- **Data for this exercise**:
┄┄┄┄┄┄┄┄┄┄
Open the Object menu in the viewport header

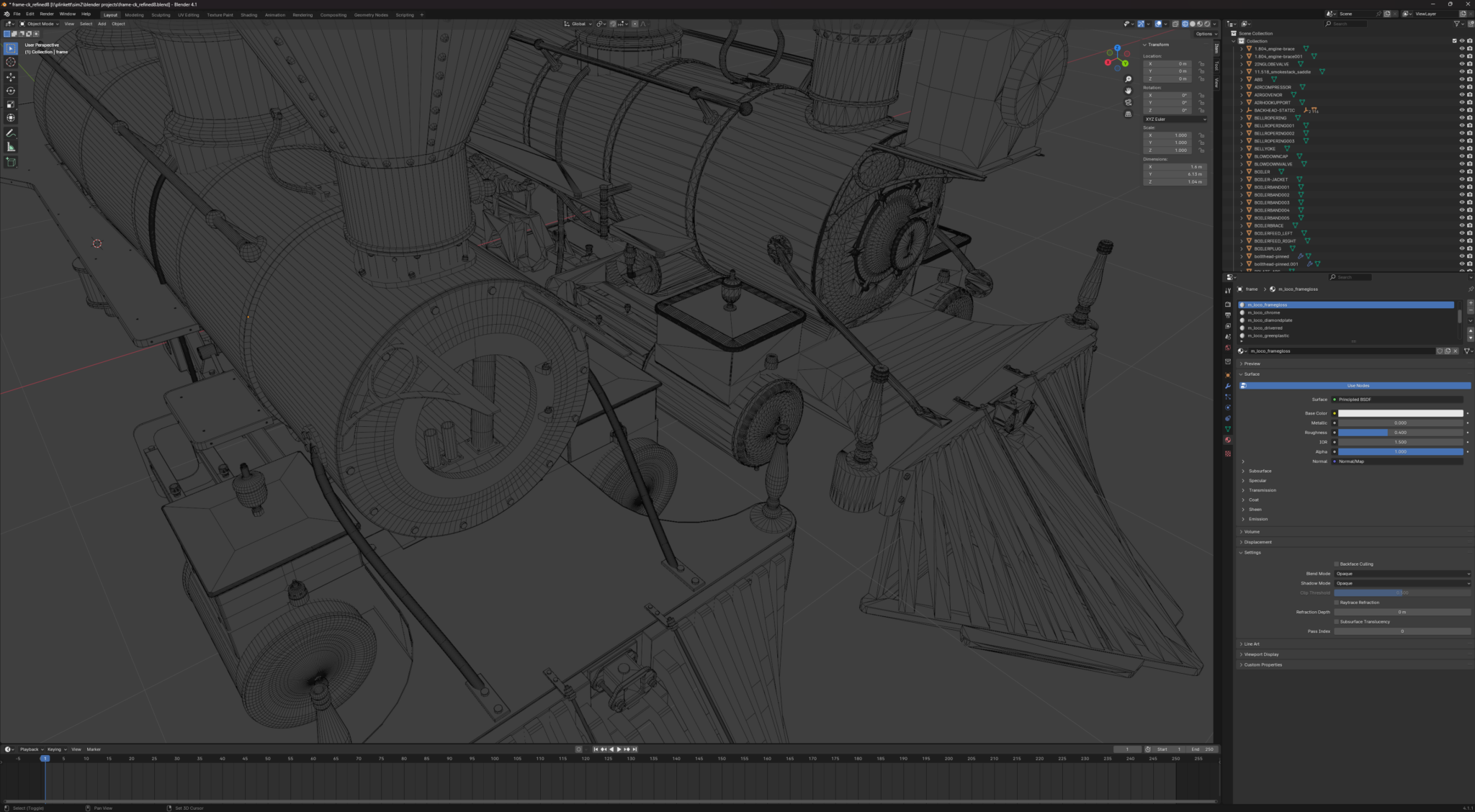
┄┄┄┄┄┄┄┄┄┄
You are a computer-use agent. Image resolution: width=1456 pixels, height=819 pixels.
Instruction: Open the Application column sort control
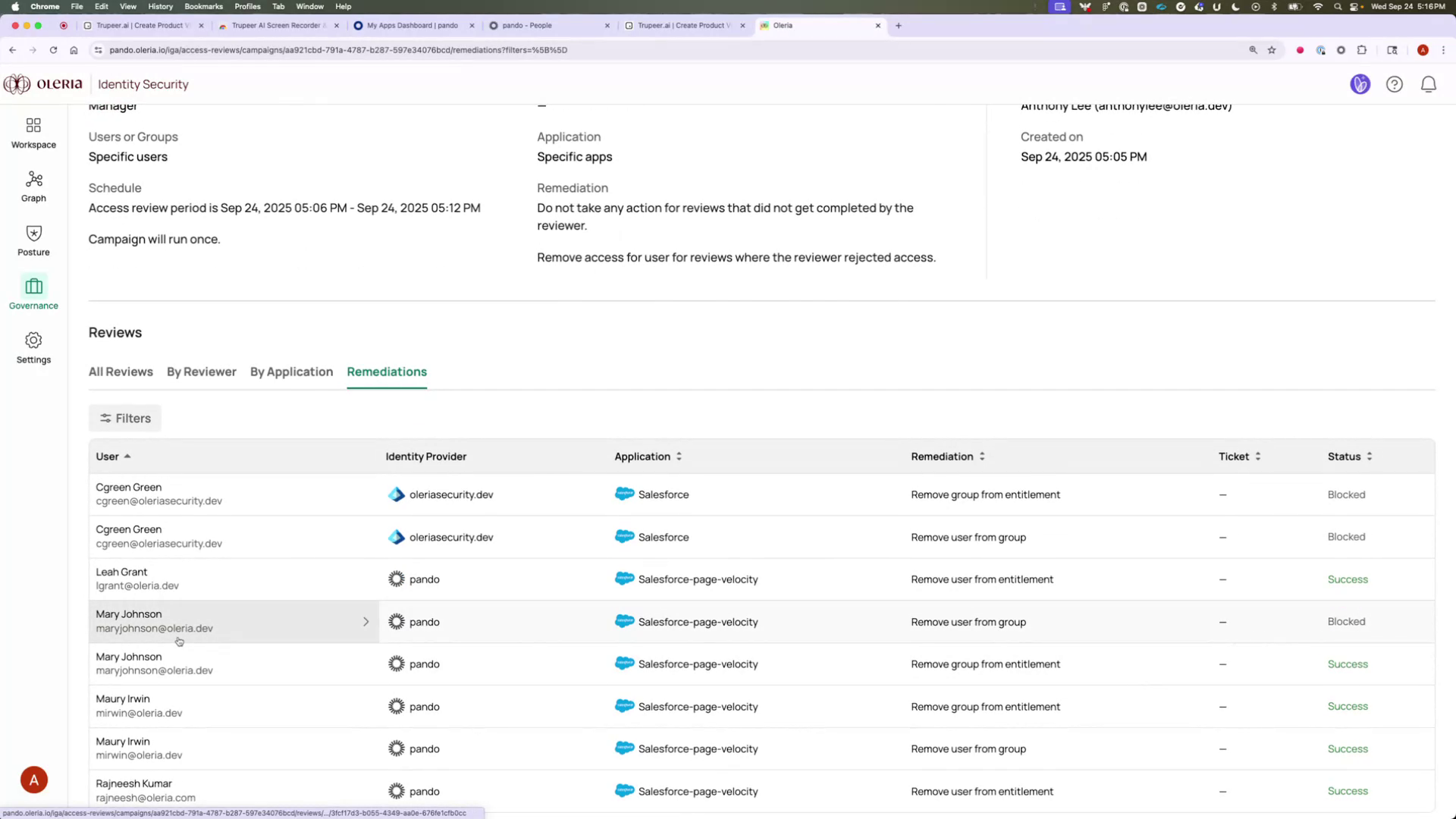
┄┄┄┄┄┄┄┄┄┄
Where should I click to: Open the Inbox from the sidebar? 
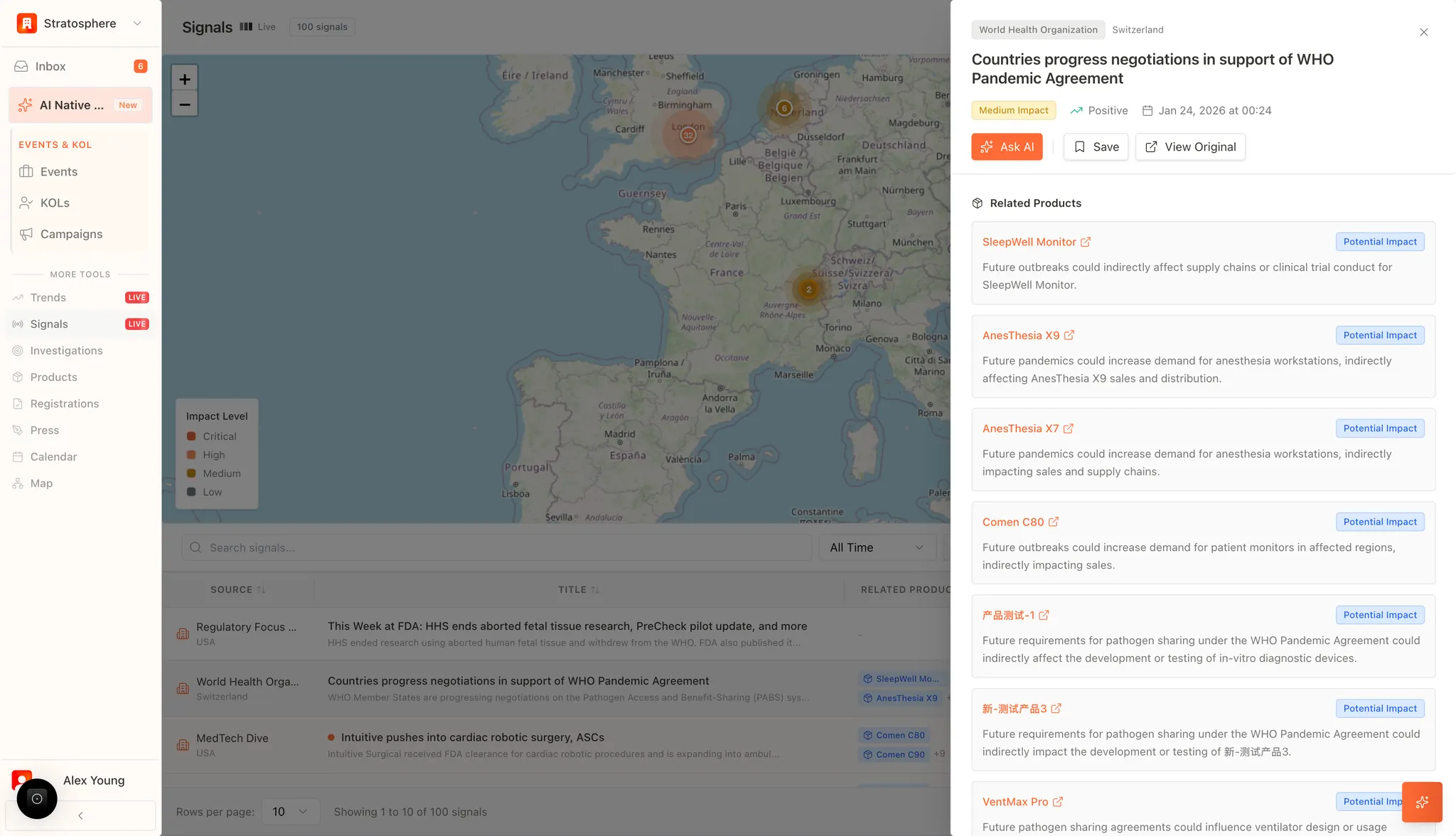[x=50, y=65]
┄┄┄┄┄┄┄┄┄┄
The range runs from the line above containing "You are a computer-use" to the line containing "Instruction: Open the", inclusive. Restate those lines word for word and no others.

- **Expected answer**:
You are a computer-use agent. Image resolution: width=1456 pixels, height=819 pixels.
Instruction: Open the Application column sort control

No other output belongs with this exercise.